Peter Dunne Op-ed: Pink Thinking On The Rise
By Peter Dunne Leader United Future
Tuesday, 23 September 2003
Last month I wrote about the ‘pink think’ that is pervading a number of government measures that are trying to change the way in which we think about social norms.
I argued that reforms such as the smoke-free legislation, aspects of the new child guardianship laws, and proposed changes to the legal status of marriage revealed a willingness by some elements within Labour to impose their own politically correct values onto everyone, yet with no clear mandate for doing so.
But it is not just limited to social policy. Despite Labour’s ability during the last parliamentary term to assure many voters that it was neither a scary socialist nor a rabid Rogernomics government, now that it has a second term, the government is under pressure to deliver to its activists through agenda-driven policy decisions.
It’s also been behind a whole raft of policy decisions relating to the economy, and is being driven by a union-inspired belief that businesses take more than they give. Employment law is a clear example.
New health and safety laws introduced stress as a workplace hazard, meaning that bosses are now liable for stressed out employees. Stress is not defined, yet employers are supposed to be able to recognise it when it occurs and deal with it, lest they are driven out of business by grossly inflated fines.
And when it comes to training workplace representatives about the new rules, guess who got the contract? The CTU of course.
Now there’s the Holidays Bill, currently before Parliament. Instead of simply updating and simplifying a law long in need of an overhaul, the government have taken the opportunity to add a whole bunch of new entitlements for workers. For example, the Bill extends sick leave provisions, so that an employee can take a whole week off sick without providing any evidence. Redistribution, rather than growth, is the real agenda, and employers will be footing the bill.
Taxpayers will also be hit. The Auckland District Health Board alone has calculated that the new law will cost it at least $1.25 million a year in extra pay.
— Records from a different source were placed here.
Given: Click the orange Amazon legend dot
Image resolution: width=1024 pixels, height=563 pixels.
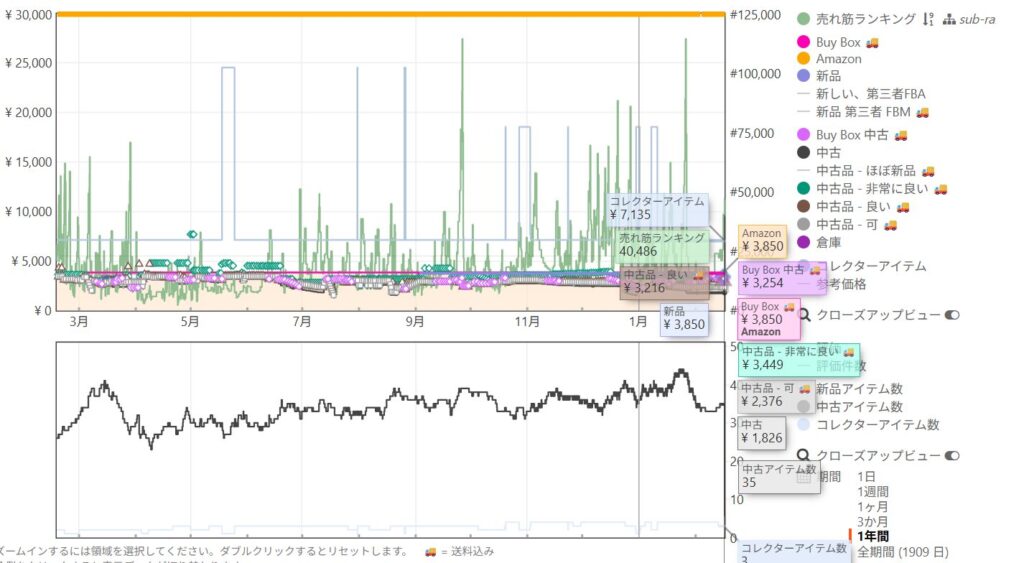Looking at the screenshot, I should [x=803, y=59].
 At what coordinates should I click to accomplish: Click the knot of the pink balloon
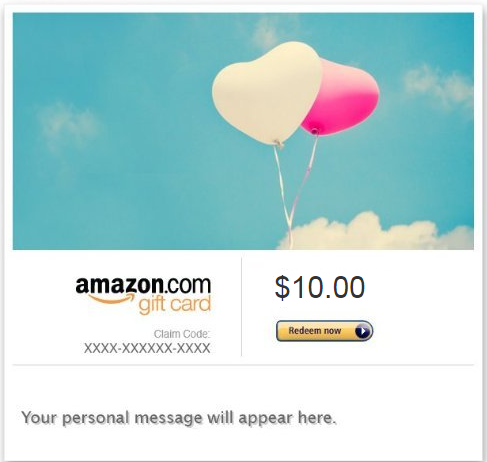pos(314,132)
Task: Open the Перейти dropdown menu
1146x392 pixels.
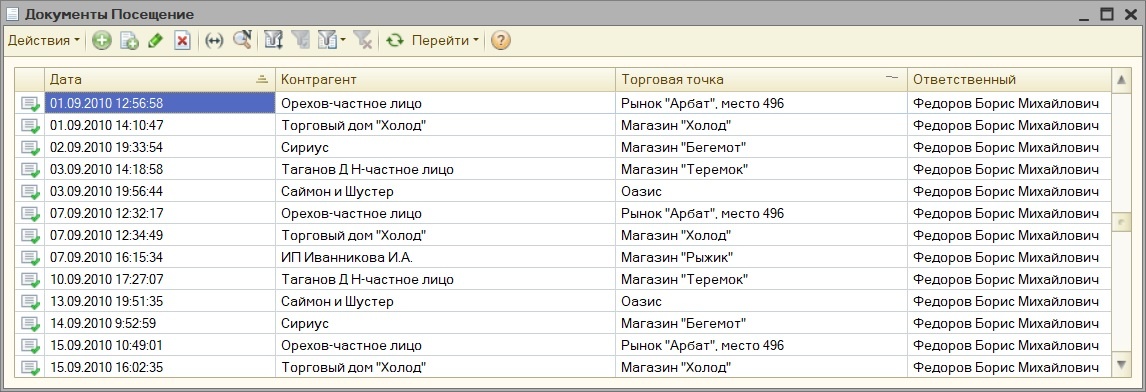Action: pyautogui.click(x=445, y=41)
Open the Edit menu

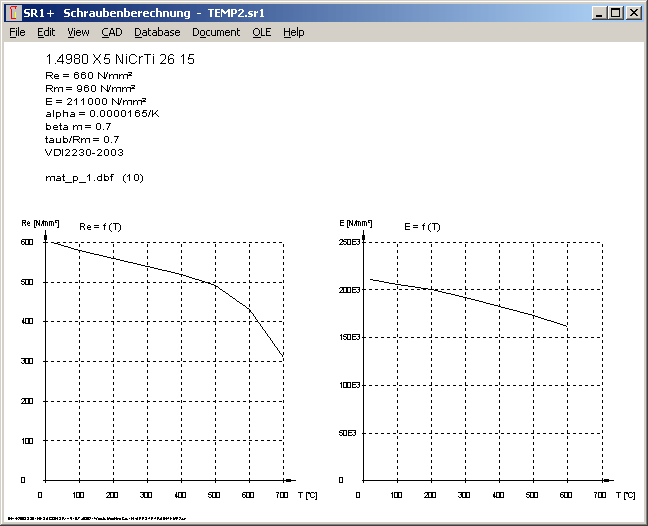pos(46,32)
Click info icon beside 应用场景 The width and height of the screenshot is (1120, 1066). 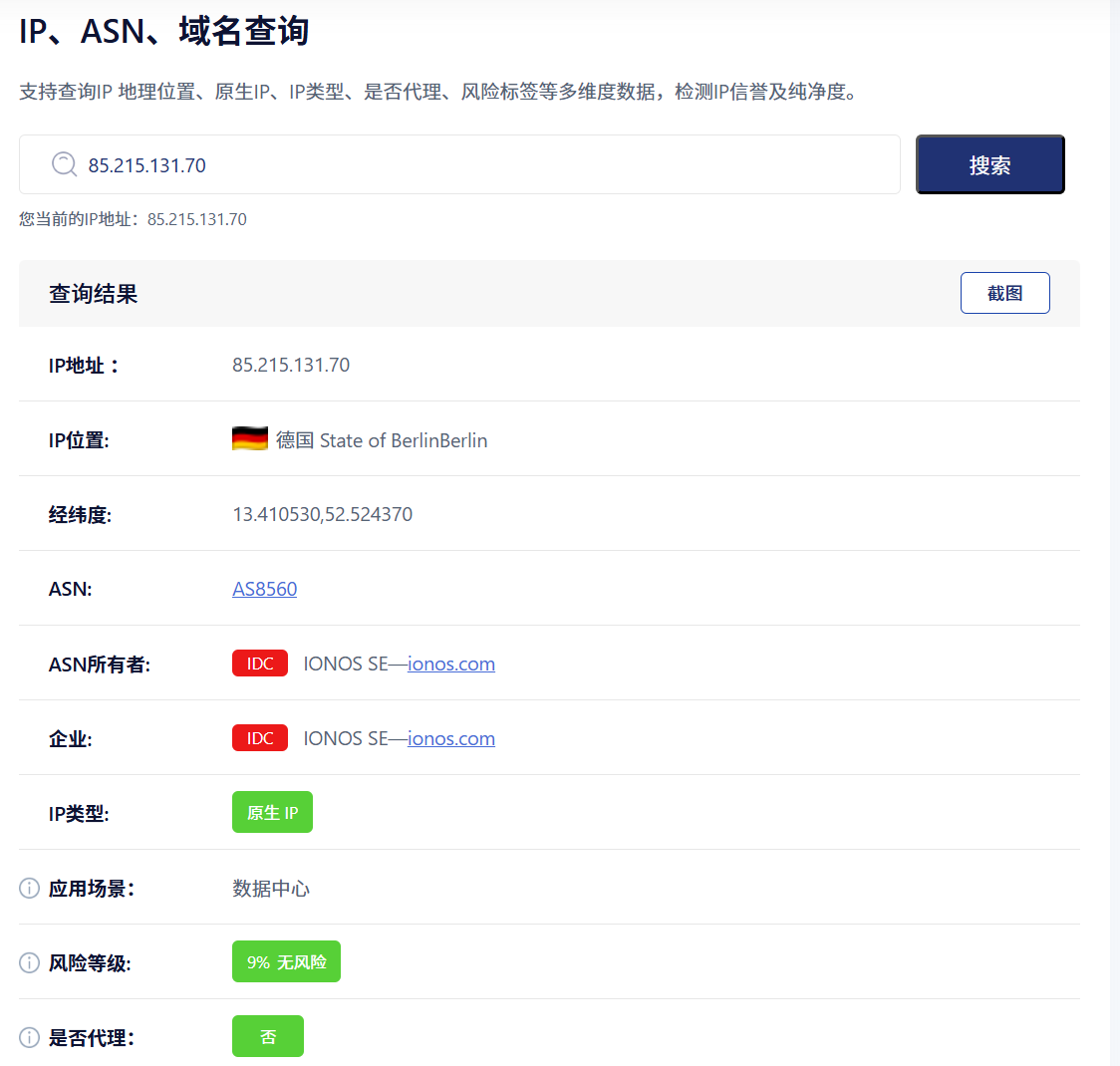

Surely these are matters for employees to negotiate, whether individually or collectively, with employers in good faith. The thought of a return to the bad old days of state-imposed awards should give us all cause to watch the outcome of the government’s review of the ERA very carefully.
There’s a real danger that in its attempt to “promote collective bargaining”, the ERA review will actually tip the scales so far in favour of the unions that people will be compelled to join. PSA members in government departments are already getting extra payments for their union’s ‘constructive approach’ to contract negotiations.
How can freedom of association, a fundamental human right, be maintained when exerting the right not to belong hits you in the pocket? For too long, successive governments have treated businesses as if they were its money machine. Labour promised in 1999 that there would be no tax increases beyond a lift in the top marginal personal tax rate, but since that time, 17 additional tax increases have been imposed in the guise of levies (such as ACC, petrol excise, the flatulence tax) and the like, sucking an extra $4 billion out of the economy.
Yet private enterprise is also being shut out of opportunities due to an ideological belief that there are some things that only the state should do.
The new Corrections Bill rules out private prisons, despite the success of the privately-run Auckland Remand Prison, for this very reason.
Recently, the Wellington DHB refused the assistance of a private hospital when it couldn’t cope with demand for surgical services, even though it was offered at a much lower rate. This meant that those patients had to wait unnecessarily to be treated, and perhaps they’re still waiting. Once again, ideology blinds the government from losing sight of the idea that although the state should set the standards of public service, it does not necessarily mean that they are best suited to deliver on them.
It’s time for the government to stop seeing the private sector as the problem, or dare I say it, the enemy, and instead be open to the idea that it should be part of a solution.
United Future opposes any government policy that is driven by ideology rather than common sense. Unfortunately, the cards that the voters dealt out at the election mean that the government can usually turn to the Greens to advance those parts of its social and economic agenda that put the interests of one group of New Zealanders over those of another.
But if United Future were not there, working constructively with the government to moderate its legislation and provide stability, then what sort of government would we have?
I think the bickering between Labour and the Greens over the past few weeks gives you a pretty good idea.